[Stored data entries]

*** Block opens ***

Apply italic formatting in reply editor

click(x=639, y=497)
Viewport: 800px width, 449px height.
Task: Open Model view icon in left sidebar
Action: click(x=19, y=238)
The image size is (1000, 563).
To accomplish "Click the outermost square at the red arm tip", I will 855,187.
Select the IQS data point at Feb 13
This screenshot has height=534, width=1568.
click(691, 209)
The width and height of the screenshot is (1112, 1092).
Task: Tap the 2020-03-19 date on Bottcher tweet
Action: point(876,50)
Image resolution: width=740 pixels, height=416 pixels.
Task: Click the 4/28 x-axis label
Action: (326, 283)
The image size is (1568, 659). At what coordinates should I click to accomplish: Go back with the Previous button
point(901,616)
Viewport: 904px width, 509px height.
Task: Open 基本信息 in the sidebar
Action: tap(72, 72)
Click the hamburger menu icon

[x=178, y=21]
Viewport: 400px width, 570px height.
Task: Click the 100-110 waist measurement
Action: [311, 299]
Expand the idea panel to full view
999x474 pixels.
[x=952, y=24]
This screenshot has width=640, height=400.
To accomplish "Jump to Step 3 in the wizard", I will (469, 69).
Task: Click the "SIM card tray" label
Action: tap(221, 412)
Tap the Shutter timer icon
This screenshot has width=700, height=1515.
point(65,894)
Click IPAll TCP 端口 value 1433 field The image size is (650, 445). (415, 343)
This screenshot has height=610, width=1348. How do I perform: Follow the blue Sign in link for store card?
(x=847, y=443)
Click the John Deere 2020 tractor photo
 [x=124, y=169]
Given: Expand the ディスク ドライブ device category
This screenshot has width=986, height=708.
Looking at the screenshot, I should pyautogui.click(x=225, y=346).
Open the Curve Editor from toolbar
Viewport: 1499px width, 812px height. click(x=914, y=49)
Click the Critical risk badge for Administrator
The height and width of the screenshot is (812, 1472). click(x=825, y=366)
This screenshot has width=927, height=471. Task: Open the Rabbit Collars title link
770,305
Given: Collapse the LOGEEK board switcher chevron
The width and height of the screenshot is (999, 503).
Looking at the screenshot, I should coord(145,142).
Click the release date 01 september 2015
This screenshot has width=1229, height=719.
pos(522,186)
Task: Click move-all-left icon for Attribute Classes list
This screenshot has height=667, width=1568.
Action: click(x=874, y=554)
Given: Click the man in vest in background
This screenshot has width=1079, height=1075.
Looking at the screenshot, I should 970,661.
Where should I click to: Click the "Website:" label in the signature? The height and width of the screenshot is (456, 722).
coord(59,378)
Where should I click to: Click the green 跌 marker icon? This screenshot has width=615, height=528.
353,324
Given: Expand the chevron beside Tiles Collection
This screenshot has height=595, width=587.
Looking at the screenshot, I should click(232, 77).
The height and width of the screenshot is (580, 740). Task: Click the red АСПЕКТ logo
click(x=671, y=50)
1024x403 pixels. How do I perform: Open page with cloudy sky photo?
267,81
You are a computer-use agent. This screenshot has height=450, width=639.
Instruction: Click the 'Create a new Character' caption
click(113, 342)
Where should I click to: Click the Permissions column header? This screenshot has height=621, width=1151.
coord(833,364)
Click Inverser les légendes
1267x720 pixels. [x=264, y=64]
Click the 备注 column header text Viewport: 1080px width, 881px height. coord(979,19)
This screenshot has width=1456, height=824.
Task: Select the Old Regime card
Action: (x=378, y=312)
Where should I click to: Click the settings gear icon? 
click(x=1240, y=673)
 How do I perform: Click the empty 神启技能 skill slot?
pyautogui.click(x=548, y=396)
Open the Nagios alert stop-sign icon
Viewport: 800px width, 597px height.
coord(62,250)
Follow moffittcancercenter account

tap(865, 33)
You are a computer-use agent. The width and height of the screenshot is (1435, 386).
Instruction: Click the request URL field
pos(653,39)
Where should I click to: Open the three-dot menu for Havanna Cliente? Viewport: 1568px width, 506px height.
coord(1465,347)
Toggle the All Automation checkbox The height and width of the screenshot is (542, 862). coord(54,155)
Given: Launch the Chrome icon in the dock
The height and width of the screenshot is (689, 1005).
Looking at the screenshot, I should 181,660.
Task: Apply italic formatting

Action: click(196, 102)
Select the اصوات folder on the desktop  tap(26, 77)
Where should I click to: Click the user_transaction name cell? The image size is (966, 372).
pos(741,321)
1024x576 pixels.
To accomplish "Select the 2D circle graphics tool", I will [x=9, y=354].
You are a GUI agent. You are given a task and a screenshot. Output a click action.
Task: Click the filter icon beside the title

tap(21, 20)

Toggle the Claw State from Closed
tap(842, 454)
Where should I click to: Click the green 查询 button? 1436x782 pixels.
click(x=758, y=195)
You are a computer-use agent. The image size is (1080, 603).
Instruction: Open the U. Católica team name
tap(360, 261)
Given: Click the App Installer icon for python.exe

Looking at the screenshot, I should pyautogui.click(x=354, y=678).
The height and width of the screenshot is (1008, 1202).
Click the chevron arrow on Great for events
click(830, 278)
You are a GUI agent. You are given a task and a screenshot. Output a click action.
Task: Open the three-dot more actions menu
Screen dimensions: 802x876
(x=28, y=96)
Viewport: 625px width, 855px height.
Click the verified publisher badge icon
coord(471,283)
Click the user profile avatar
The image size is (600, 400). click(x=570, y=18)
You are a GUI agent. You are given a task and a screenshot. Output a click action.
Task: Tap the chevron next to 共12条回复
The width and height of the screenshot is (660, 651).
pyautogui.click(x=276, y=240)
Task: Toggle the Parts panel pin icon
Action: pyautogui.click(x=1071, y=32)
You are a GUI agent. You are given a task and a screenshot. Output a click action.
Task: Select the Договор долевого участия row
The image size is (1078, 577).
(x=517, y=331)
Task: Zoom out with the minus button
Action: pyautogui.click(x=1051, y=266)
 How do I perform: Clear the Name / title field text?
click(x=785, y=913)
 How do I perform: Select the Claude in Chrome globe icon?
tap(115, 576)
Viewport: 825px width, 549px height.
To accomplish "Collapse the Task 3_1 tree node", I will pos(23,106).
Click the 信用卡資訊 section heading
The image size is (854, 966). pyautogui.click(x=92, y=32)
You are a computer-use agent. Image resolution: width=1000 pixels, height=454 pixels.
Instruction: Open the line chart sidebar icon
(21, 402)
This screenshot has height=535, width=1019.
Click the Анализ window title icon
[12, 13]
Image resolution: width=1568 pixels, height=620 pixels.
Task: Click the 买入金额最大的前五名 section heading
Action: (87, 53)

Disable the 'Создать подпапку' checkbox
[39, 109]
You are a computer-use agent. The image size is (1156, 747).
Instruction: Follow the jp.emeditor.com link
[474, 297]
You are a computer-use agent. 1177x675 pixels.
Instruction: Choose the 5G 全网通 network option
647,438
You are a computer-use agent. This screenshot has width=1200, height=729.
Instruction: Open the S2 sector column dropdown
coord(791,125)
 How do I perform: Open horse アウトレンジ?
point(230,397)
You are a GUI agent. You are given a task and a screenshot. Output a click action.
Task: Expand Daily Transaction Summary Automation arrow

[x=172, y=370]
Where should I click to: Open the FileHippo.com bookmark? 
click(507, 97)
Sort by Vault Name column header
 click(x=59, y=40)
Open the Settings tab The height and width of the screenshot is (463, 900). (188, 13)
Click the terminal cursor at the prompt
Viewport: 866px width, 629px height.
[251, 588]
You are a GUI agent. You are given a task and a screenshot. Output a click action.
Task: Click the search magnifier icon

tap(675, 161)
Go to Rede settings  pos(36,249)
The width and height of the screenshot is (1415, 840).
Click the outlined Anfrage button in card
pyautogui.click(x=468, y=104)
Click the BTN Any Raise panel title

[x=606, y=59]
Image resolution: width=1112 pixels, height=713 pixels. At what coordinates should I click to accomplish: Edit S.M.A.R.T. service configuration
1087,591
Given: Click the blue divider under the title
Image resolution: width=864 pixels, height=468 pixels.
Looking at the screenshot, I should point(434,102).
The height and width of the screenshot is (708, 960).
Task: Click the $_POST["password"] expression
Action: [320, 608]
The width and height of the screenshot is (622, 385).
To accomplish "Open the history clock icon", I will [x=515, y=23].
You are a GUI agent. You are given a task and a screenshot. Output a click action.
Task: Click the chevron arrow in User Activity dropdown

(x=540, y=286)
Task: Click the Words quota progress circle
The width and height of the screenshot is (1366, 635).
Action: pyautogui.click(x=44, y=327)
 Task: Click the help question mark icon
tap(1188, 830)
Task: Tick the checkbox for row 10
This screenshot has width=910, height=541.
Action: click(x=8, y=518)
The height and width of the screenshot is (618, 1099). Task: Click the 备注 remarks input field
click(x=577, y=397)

*** Block closes ***

§ **EXERCISE DESCRIPTION**: Copy only the entries from the first line to the line with "Given: Collapse the", each exactly as it appears.

§ **RESPONSE TO THE EXERCISE**:
Apply italic formatting in reply editor

click(x=639, y=497)
Viewport: 800px width, 449px height.
Task: Open Model view icon in left sidebar
Action: click(x=19, y=238)
The image size is (1000, 563).
To accomplish "Click the outermost square at the red arm tip", I will 855,187.
Select the IQS data point at Feb 13
This screenshot has height=534, width=1568.
click(691, 209)
The width and height of the screenshot is (1112, 1092).
Task: Tap the 2020-03-19 date on Bottcher tweet
Action: point(876,50)
Image resolution: width=740 pixels, height=416 pixels.
Task: Click the 4/28 x-axis label
Action: (326, 283)
The image size is (1568, 659). At what coordinates should I click to accomplish: Go back with the Previous button
point(901,616)
Viewport: 904px width, 509px height.
Task: Open 基本信息 in the sidebar
Action: tap(72, 72)
Click the hamburger menu icon

[x=178, y=21]
Viewport: 400px width, 570px height.
Task: Click the 100-110 waist measurement
Action: [311, 299]
Expand the idea panel to full view
999x474 pixels.
[x=952, y=24]
This screenshot has width=640, height=400.
To accomplish "Jump to Step 3 in the wizard", I will (469, 69).
Task: Click the "SIM card tray" label
Action: tap(221, 412)
Tap the Shutter timer icon
This screenshot has width=700, height=1515.
point(65,894)
Click IPAll TCP 端口 value 1433 field The image size is (650, 445). (415, 343)
This screenshot has height=610, width=1348. How do I perform: Follow the blue Sign in link for store card?
(x=847, y=443)
Click the John Deere 2020 tractor photo
 [x=124, y=169]
Given: Expand the ディスク ドライブ device category
This screenshot has width=986, height=708.
Looking at the screenshot, I should pyautogui.click(x=225, y=346).
Open the Curve Editor from toolbar
Viewport: 1499px width, 812px height. click(x=914, y=49)
Click the Critical risk badge for Administrator
The height and width of the screenshot is (812, 1472). click(x=825, y=366)
This screenshot has width=927, height=471. Task: Open the Rabbit Collars title link
770,305
Given: Collapse the LOGEEK board switcher chevron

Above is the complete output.